PASTE - Pointer Network-based decoding framework for Aspect Sentiment Triplet Extraction

  • For reporting the results for our model variants in the paper, we select the best models according to the best F1 score on the development data and use them to evaluate on the test data.
  • We run each model five times and report the median scores.
  • All our experiments are run on Tesla P100-PCIE (16GB) GPU.

Code to convert ASTE-Data-V2 data from the format defined by the authors of JET to our format:

python create_data.py
  • Pre-processed data in our format are already provided under respective folders.

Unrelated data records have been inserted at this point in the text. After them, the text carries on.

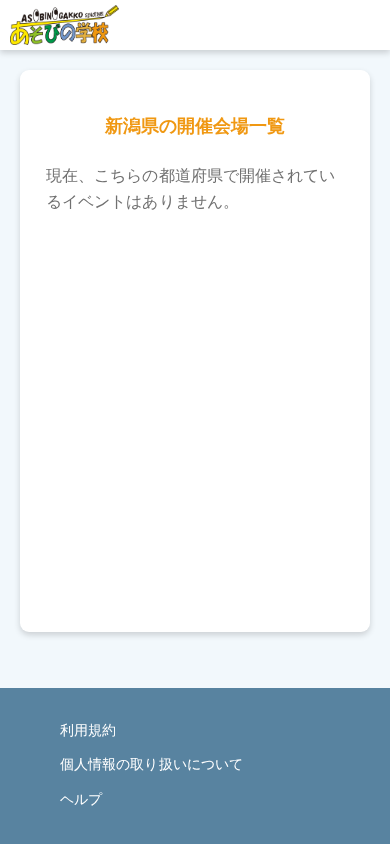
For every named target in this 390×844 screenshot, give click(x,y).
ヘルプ (81, 799)
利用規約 (88, 730)
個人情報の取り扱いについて (151, 764)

Code to prepare BERT-specific data in accordance with our position-based triplet representation scheme:

python prep_BERTData.py

Code to align POS and DEP tags with the wordpiece tokens generated by BERT-tokenizer:

python prep_POS_DEP_forBERT.py
  • Pre-processed BERT-specific data files are already provided under respective folders.

PASTE - Without BERT

Code: PASTE.py

Sample command to run PASTE-AF

python3 PASTE.py 0 1023 lap14/ lap14/PASTE train 10 100 100 AF AP

Sample command to run PASTE-OF

python3 PASTE.py 0 1023 lap14/ lap14/PASTE train 10 100 100 OF OP

Script used to run PASTE-AF for all datasets over 5 different seed values (Similar script was used for PASTE-OF)

sh PASTE_script.sh

Hyper-parameter Configurations:

Optimizer: Adam
Learning rate: 0.001
Coefficient of L2 Regularization: 0.00001
Dropout: 0.5
No. of epochs: 100
Batch Size: 10
No. of trainable parameters: ~ 6 mil.
Training time per epoch: 12 seconds

PASTE - With BERT

Code: PASTE_BERT.py

Sample command to run PASTE-AF (BERT)

python3 PASTE_BERT.py --gpu_id 0 --src_folder lap14/ --trg_folder lap14/PASTE_BERT --bert_mode gen --gen_direct af --l2 y

Sample command to run PASTE-OF (BERT)

python3 PASTE_BERT.py --gpu_id 0 --src_folder lap14/ --trg_folder lap14/PASTE_BERT --bert_mode gen --gen_direct of --l2 y

Script used to run PASTE-AF (BERT) on 14Lap (Similar scripts are provided for each dataset)

sh run_script_lap.sh

Hyper-parameter Configurations:

Optimizer: Adam
Learning rate: 0.001
We tried two values for Coefficient of L2 Regularization: 0.0001 and 0.00001
Dropout: 0.5
No. of epochs: 30 for individual datasets, 50 for resall.
Batch Size: 16
No. of trainable parameters: ~ 128 mil.
Training time per epoch: 40 seconds

Code to obtain the prediction performance for each element of an opinion triplet:

python error_analysis.py 
  • This code requires the file 'test.out' which is generated in the target folders when the codes for PASTE or PASTE-BERT are executed.